• WRITTEN INSTRUCTION: Edit the entries starting at "The image size is (469, 438)." and ending at "Action: click(139, 23)" by replacing "legend dot" with "legend marker", leaving everything else unchanged, and return only those lines.
>> START
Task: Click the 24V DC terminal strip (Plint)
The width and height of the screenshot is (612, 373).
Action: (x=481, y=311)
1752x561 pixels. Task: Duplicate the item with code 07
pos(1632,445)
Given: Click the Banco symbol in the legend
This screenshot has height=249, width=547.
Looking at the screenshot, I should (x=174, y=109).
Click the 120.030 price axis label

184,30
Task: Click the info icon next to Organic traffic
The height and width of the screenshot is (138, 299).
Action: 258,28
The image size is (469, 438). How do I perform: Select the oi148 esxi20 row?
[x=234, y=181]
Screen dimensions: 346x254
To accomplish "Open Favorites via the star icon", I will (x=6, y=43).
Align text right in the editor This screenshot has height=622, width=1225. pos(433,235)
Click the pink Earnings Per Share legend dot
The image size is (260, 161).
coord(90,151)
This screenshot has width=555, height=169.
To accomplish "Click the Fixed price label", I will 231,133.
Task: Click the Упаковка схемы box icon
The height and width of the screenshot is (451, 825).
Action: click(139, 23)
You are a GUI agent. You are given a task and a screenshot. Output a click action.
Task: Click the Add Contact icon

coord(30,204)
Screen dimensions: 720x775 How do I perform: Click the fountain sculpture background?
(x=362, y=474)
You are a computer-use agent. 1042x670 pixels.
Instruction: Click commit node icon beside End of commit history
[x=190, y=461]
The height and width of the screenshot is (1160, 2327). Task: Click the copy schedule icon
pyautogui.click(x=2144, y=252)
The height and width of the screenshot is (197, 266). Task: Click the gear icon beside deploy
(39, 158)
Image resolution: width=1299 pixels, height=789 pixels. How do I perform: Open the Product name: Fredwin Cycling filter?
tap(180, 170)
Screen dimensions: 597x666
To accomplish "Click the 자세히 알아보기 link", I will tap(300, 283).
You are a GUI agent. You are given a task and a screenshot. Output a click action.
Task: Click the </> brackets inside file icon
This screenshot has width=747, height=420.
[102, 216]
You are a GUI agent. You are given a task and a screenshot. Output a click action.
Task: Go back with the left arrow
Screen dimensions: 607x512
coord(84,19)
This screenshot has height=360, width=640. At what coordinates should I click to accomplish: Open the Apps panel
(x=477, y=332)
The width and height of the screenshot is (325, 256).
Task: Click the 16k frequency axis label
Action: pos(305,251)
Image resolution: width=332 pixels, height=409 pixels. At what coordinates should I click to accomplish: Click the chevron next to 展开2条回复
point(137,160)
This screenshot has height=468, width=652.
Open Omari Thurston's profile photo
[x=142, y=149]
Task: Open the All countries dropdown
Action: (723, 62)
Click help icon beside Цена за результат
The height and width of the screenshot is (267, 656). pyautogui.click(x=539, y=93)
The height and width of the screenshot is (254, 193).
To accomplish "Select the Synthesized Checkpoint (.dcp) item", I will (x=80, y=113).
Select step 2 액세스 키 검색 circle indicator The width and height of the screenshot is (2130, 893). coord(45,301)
>> END
• FINAL RESULT:
The image size is (469, 438). How do I perform: Select the oi148 esxi20 row?
[x=234, y=181]
Screen dimensions: 346x254
To accomplish "Open Favorites via the star icon", I will (x=6, y=43).
Align text right in the editor This screenshot has height=622, width=1225. pos(433,235)
Click the pink Earnings Per Share legend marker
The image size is (260, 161).
coord(90,151)
This screenshot has width=555, height=169.
To accomplish "Click the Fixed price label", I will 231,133.
Task: Click the Упаковка схемы box icon
The height and width of the screenshot is (451, 825).
Action: click(139, 23)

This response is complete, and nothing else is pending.